Selected extract
Start Time – Start time when the frequency applies

End Time – End time when the frequency applies

Calendar – Calendar you selected in the step 2 of the job creation wizard

Misfire Instruction – When the job’s trigger condition is missed due to host being down or too busy, this specifies what should happen.

Fire once now – Should fire as soon as possible when the host is back up

Never – should not fire

Smart Policy – It is based on Quartz.Net scheduler definition of smart policy. Please refer this link for details. https://quartznet.sourceforge.io/apidoc/1.0/html/html/db52f1c3-cf33-e58d-55ef-719d9257d753.htm

  • If the Repeat Count is 0, then the instruction will be interpreted as FireNow.
  • If the Repeat Count is RepeatIndefinitely, then the instruction will be interpreted as RescheduleNowWithRemainingRepeatCountWARNING: using MisfirePolicy.SimpleTrigger.RescheduleNowWithRemainingRepeatCount with a trigger that has a non-null end-time may cause the trigger to never fire again if the end-time arrived during the misfire time span.
  • If the Repeat Count is > 0, then the instruction will be interpreted as RescheduleNowWithExistingRepeatCount.

Priority – Priority associated with the job when trying to execute conflicting jobs at the same time and host is too busy. Higher value of priority jobs will get preference.

Job Data Map – Each trigger for a job can optionally have its own data associated with it in Job Data Map. Job Data Map provided at the trigger level overrides the Job Data Map provided at the Job Level.

Add Alert Rule

You can create alert for Peregrine Job Scheduler using this screen. The user interface for creating Alert rule is same as that described under Alert Management.

Figure 10: Add Alert Rule

You can setup alerts on counts of Job Executed, Job Cancelled, Job Failed, Job Executing. You can also setup alerts for the Job Duration and duration of Job Not Executed.

Job Execution History

Job History lists all successful and failed runs for scheduled jobs. You may rerun failed jobs using the Job History. You can also see the data associated with the job execution for the previously executed job instances.

Following screens show the job execution history grid and the details for a failed execution and a successful execution.

Job/Group – Name of the Job and name of the group it belongs to

Trigger/Group – Name of the trigger and name of the group it belongs to

Scheduled Fire Time – The time for firing of the job as per schedule

Actual Fire Time – The time when the job fired. Note that this may be different based on policy and availability of scheduler at the scheduled time

Finish Time – Time when the job finished

Status – Status of the job whether Finished, Failed, Cancelled etc.

Exercise instructions
In the job scheduler documentation, what does Job History list? The data after this documentation is separate material with no connection to it.

Given material

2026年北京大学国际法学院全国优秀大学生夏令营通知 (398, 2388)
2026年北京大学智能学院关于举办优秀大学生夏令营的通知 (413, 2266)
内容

Completed exercise
All successful and failed runs for scheduled jobs.